During February 2017, BioTime sold 7,453,704 common shares in an underwritten public offering. The offering price to the public was $2.70 per share and net proceeds to BioTime were approximately $18.7 million, after deducting underwriting discounts, commissions and expenses related to the financing.

On February 17, 2017, certain of OncoCyte investors exercised 625,000 Offering Warrants at an exercise price of $3.25 per warrant for total exercise cash proceeds of $2.0 million (the “Warrant exercise”). The Offering Warrants had been issued as part of OncoCyte’s financing that was completed on August 29, 2016 (see Note 9). In order to induce the investors to complete the Warrant exercise and, in conjunction with the Warrant exercise, OncoCyte issued new warrants to those investors (the “New Warrants”). Certain investors received 200,000 New Warrants with an exercise price of $5.50 per warrant share and the other investor received 212,500 New Warrants with an exercise of $3.25 per warrant share. The New Warrants are exercisable at any time for five years from February 17, 2017.

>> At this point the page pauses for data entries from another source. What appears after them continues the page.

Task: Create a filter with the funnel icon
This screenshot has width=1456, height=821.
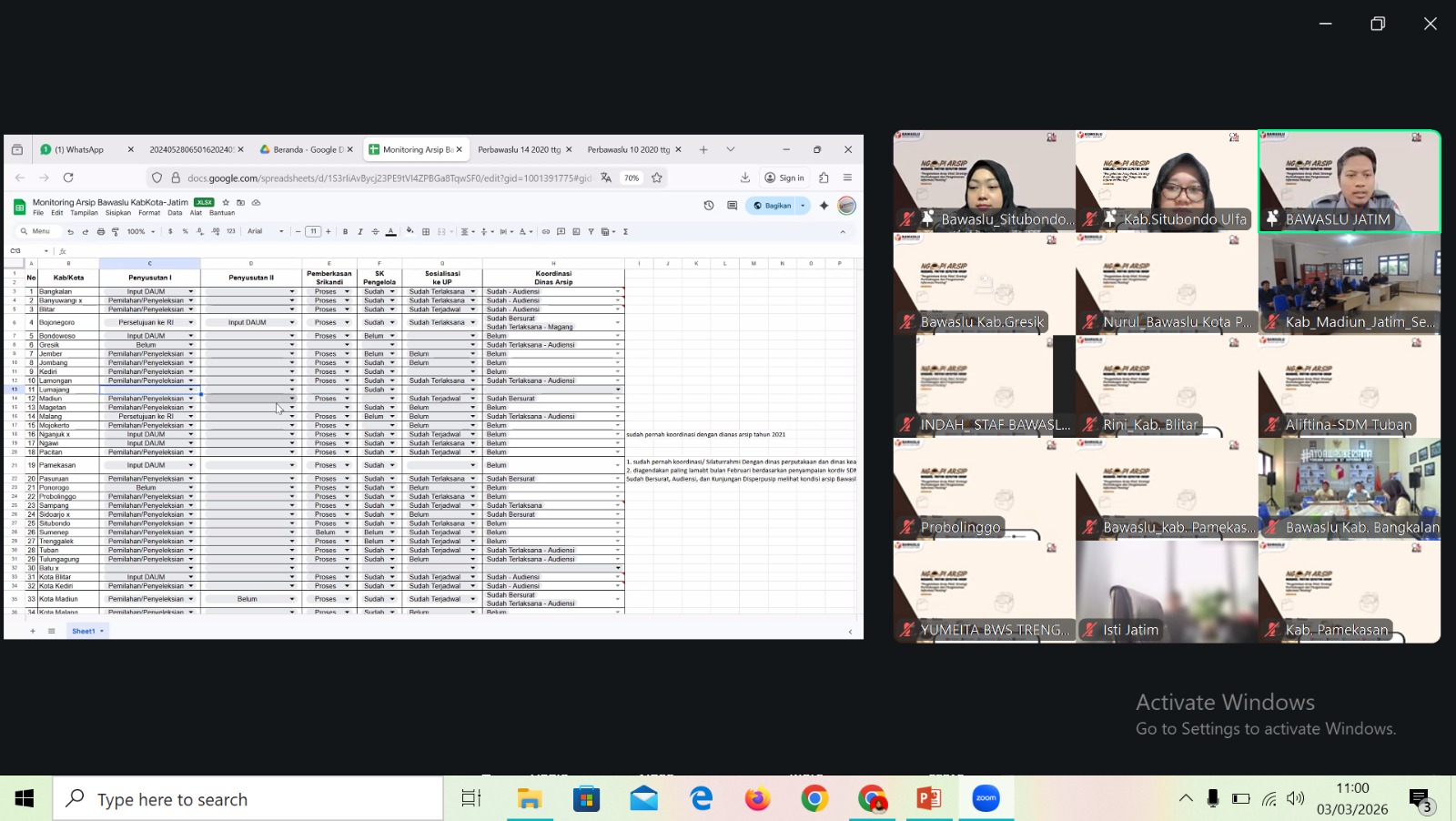Action: coord(591,231)
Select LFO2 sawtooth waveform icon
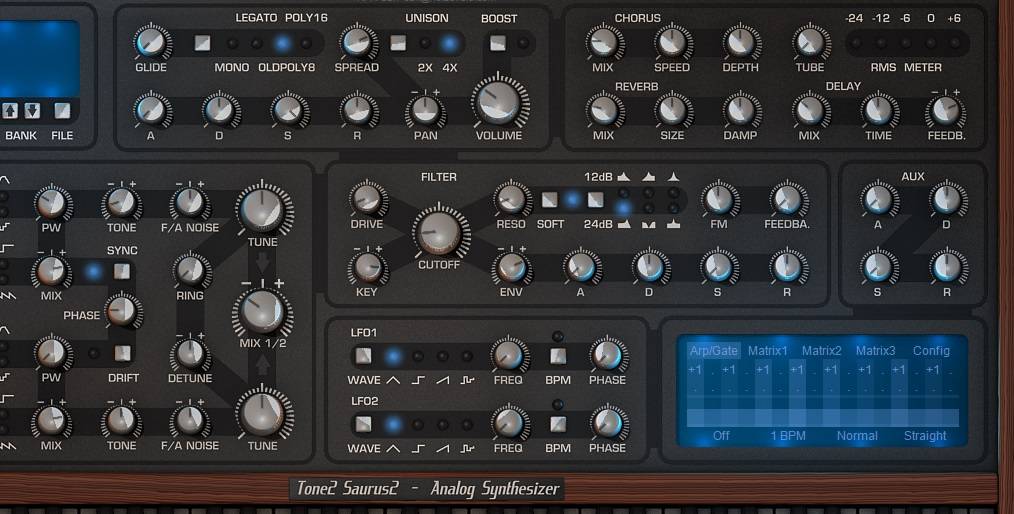 [442, 448]
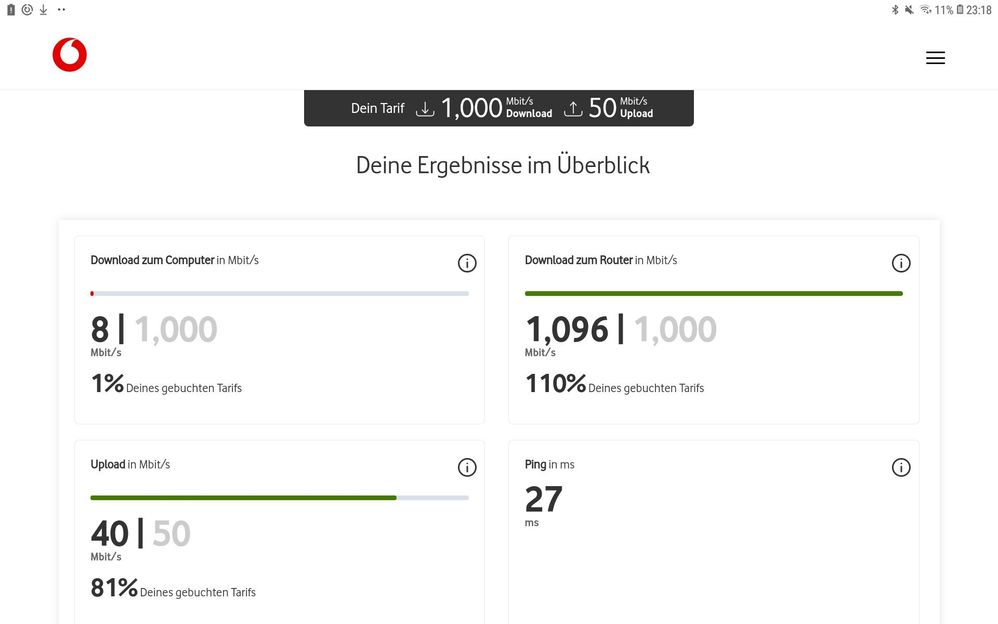Open the hamburger navigation menu
This screenshot has width=998, height=624.
(935, 58)
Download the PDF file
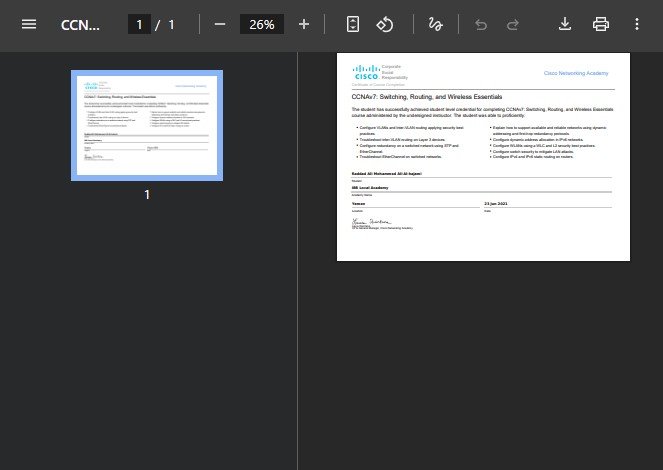 [565, 24]
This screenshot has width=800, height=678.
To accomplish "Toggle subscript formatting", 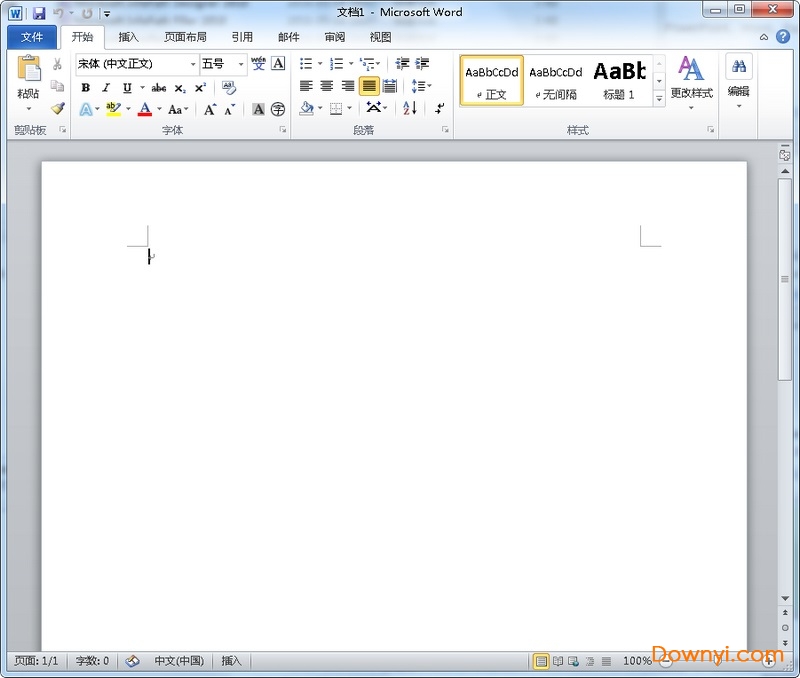I will click(178, 88).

As a result of the issuance of 625,000 shares of OncoCyte common stock in the Warrant exercise, as of February 17, 2017, BioTime owned less than 50% of the OncoCyte outstanding common stock. Under GAAP, loss of control of a subsidiary is deemed to have occurred when, among other things, a parent company owns less than a majority of the outstanding common stock of the subsidiary, lacks a controlling financial interest in the subsidiary, and is unable to unilaterally control the subsidiary through other means such as having the ability or being able to obtain the ability to elect a majority of the subsidiary’s Board of Directors. BioTime determined that all of these loss of control factors were present with respect to OncoCyte on February 17, 2017. Accordingly, BioTime has deconsolidated OncoCyte’s financial statements and results of operations from BioTime, effective February 17, 2017, in accordance with ASC, 810-10-40-4(c), Consolidation.